# Using LLama Factory finetune on SageMaker 
# 3. 使用SageMaker LMI(Large Model Inference) vLLM 引擎部署模型至SageMaker Endpoint

The LMI container offers the out-of-box integration with SageMaker for hosting multiple LoRA adapters with higher performance (low latency and high throughput) using the vLLM library that uses S-LORA and Punica. S-LoRA stores all adapters in the main memory and fetches the adapters used by the currently running queries to the GPU memory.
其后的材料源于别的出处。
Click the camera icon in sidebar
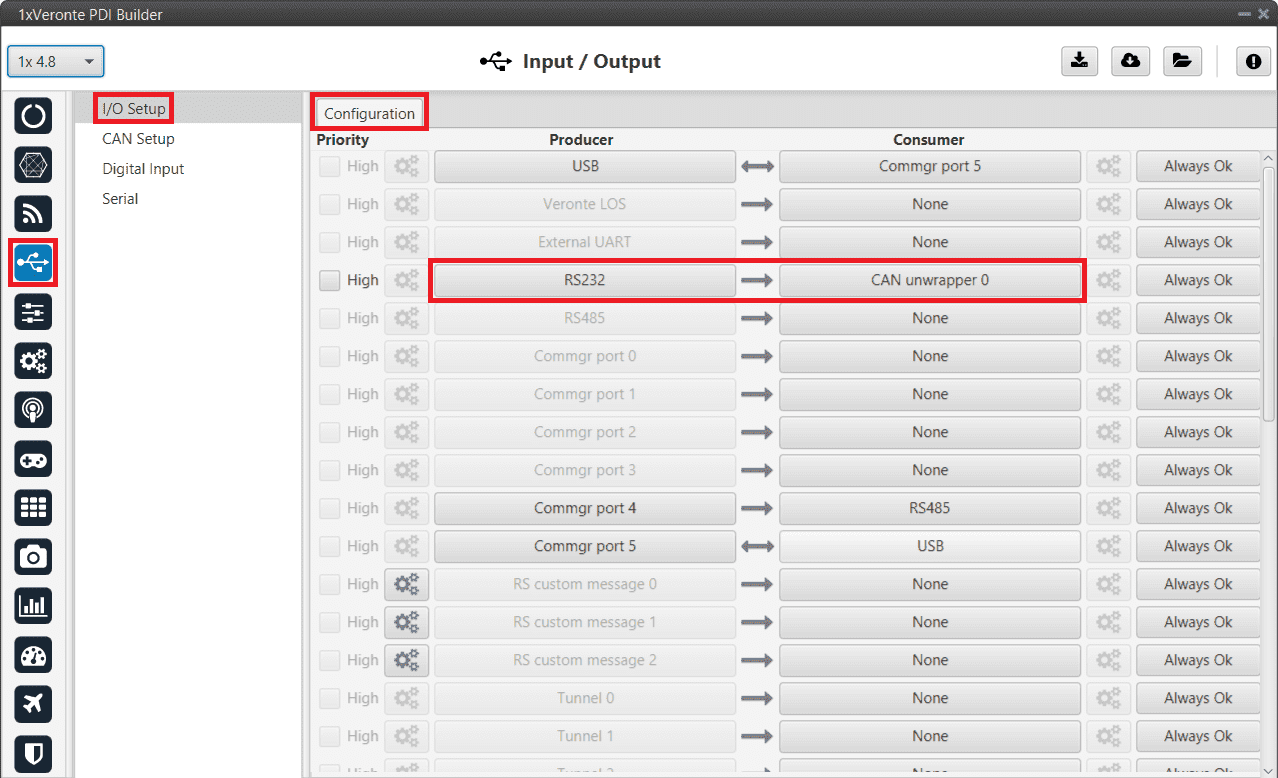This screenshot has width=1278, height=778. [33, 557]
To efficiently use the GPU memory and reduce fragmentation, S-LoRA proposes Unified Paging. Unified Paging uses a unified memory pool to manage dynamic adapter weights with different ranks and KV cache tensors with varying sequence lengths. Additionally, S-LoRA employs a novel tensor parallelism strategy and highly optimized custom CUDA kernels for heterogeneous batching of LoRA computation. Collectively, these features enable S-LoRA to serve thousands of LoRA adapters on a single GPU or across multiple GPUs with a small overhead.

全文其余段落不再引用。